Portraits de trois femmes libres

Pour lutter contre l’enfermement, rien de mieux que de parcourir les œuvres de trois grandes dames de la littérature française éprises de liberté.

À l’heure où la lecture pourrait bien devenir une des activités favorites, pourquoi ne relirions-nous pas trois grandes écrivaines ? Parfois injustement oubliées, elles font désormais l’objet d’études universitaires poussées et reviennent à la lumière de notre siècle épris de liberté et d’une certaine nostalgie de l’héroïsme d’antan. Alliance d’une grande liberté de réflexion et d’un courage défiant les règles établies, ces trois femmes laissent dans leurs romans et dans leurs poèmes, les vibrations d’une révolte qui poursuit sa route de nos jours.

« J’ai quatre ennemis, la Prusse, la Russie, l’Angleterre et Madame de Staël »
– Napoléon

Qui peut se targuer d’avoir défié Napoléon, l’homme le plus craint du début du XIXe siècle, conquérant hargneux et assoiffé de pouvoir ? Il y répond lui-même : « J’ai quatre ennemis, la Prusse, la Russie, l’Angleterre et Madame de Staël ». Ainsi, Germaine faisait-elle trembler le puissant Empereur, excédé par ses écrits libertaires et ses attaques répétées dans les salons mondains. Perçue comme une menace perpétuelle, la fille de Necker, ancien ministre des Finances de Louis XVI, dût s’exiler en Suisse dans son château de Coppet afin d’échapper à la fureur de l’Aigle. On lui doit ce fameux mot, délicieusement impertinent et profondément irrévérencieux, envers son détracteur acharné : « Un seul homme de moins et le monde serait en repos. » Ses écrits, comme Delphine ou Corinne ou l’Italie (folio classique), vastes romans universels, sont les vecteurs de sa pensée profondément éprise de libertés. Elle y construit des portraits de femmes en butée contre les restrictions de leur temps, notamment celui de Delphine.
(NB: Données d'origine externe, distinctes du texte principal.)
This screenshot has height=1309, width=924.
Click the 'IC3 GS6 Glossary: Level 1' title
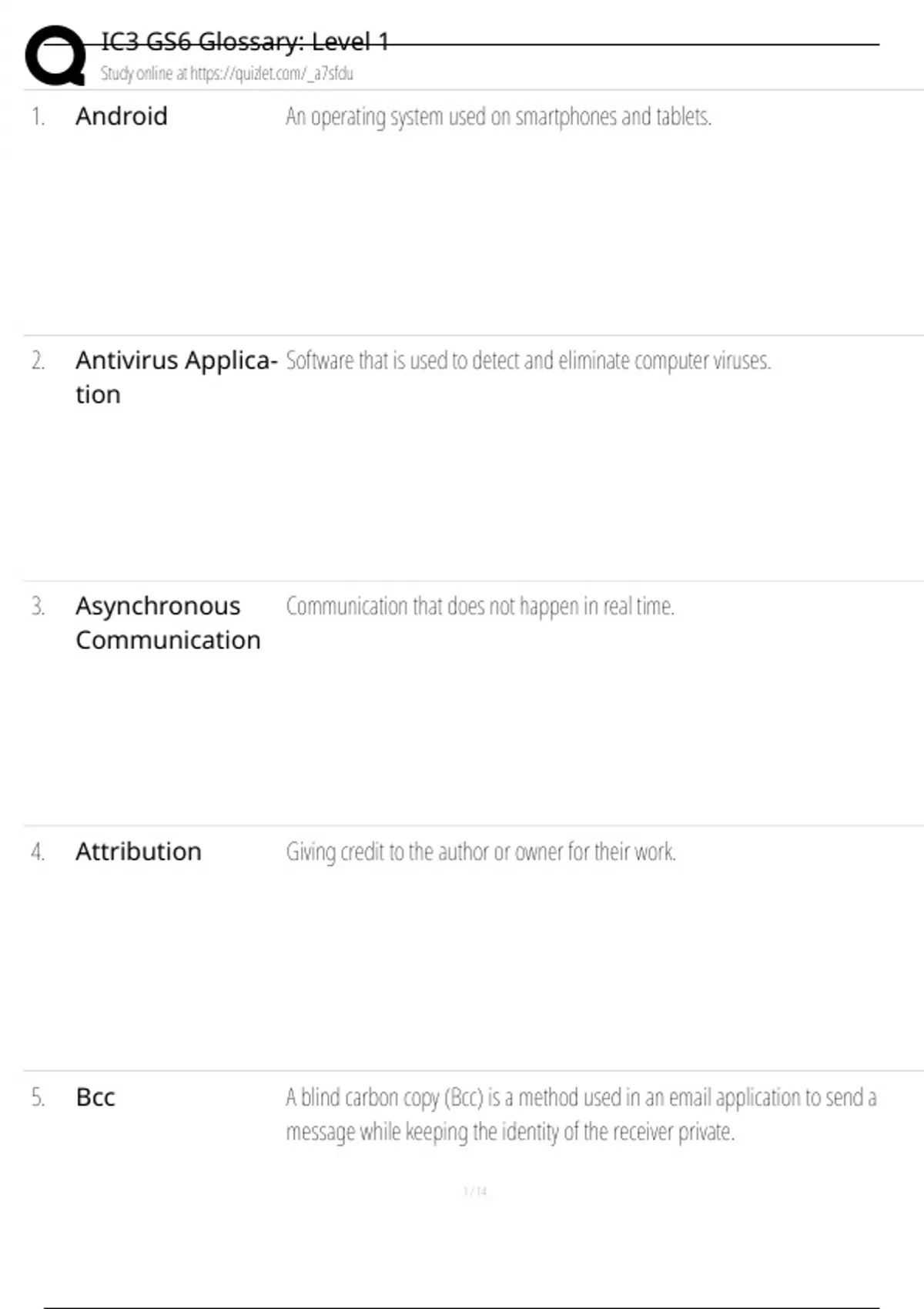point(244,42)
« 40 000 lettres qu’elle a écrites infatigablement durant toute sa vie »

Une autre grande dame des lettres françaises a dû essuyer bien des revers de la part de ses chers compagnons de route comme Charles Baudelaire, pas réellement conquis par son talent : « Que quelques hommes aient pu s’amouracher de cette latrine, c’est bien la preuve de l’abaissement des hommes de ce siècle ». La comparaison avec le petit coin est peu flatteuse et la jeune Aurore Dupin n’aura de cesse de montrer, au contraire, qu’elle se hisse bien au-delà de la cuvette. Ses romans se vendent avec une rapidité déconcertante et ses conquêtes masculines sont légion, et pas des moindres : Musset et ses formidables scènes de jalousie ou encore Chopin et sa délicatesse exaspérante. Portant le pantalon et le chapeau haut-de-forme, acrobate de l’amour, libre comme l’air, socialiste, la jeune femme est autrement mieux connue sous son pseudonyme aux sonorités masculines trompeuses : George Sand. Gustave Flaubert devient son plus fidèle ami avec qui elle entreprend l’une des plus belles correspondances qui soient, parmi les 40.000 lettres qu’elle a écrites infatigablement durant toute sa vie. Petit avant-goût : alors qu’il souhaite « faire de l’exercice » pour se dégourdir l’esprit et se secouer de sa mélancolie, comme l’avait chaudement recommandé sa bonne amie de Nohant, « sa chère maître », voilà qu’il lui révèle avoir marché plusieurs fois en pleine nuit, au coeur de l’hiver. George Sand ne tarde pas à lui répondre, réprobatrice mais drôle à souhait : « Toi, cher, tu te promènes dans la neige, la nuit. Voilà qui, pour une sortie exceptionnelle, est assez fou et pourrait bien te rendre malade aussi. Ce n’est pas la lune, c’est le soleil que je te conseillais ; nous ne sommes pas des chouettes, que diable !». Une correspondance à consommer sans aucune forme de modération (sortie en poche chez Le Passeur), mais également ses romans tels que Indiana, Les Maîtres-Sonneurs ou encore Mauprat.

« Une poétesse passée dans le ciel de la littérature tel un fulgurant météore »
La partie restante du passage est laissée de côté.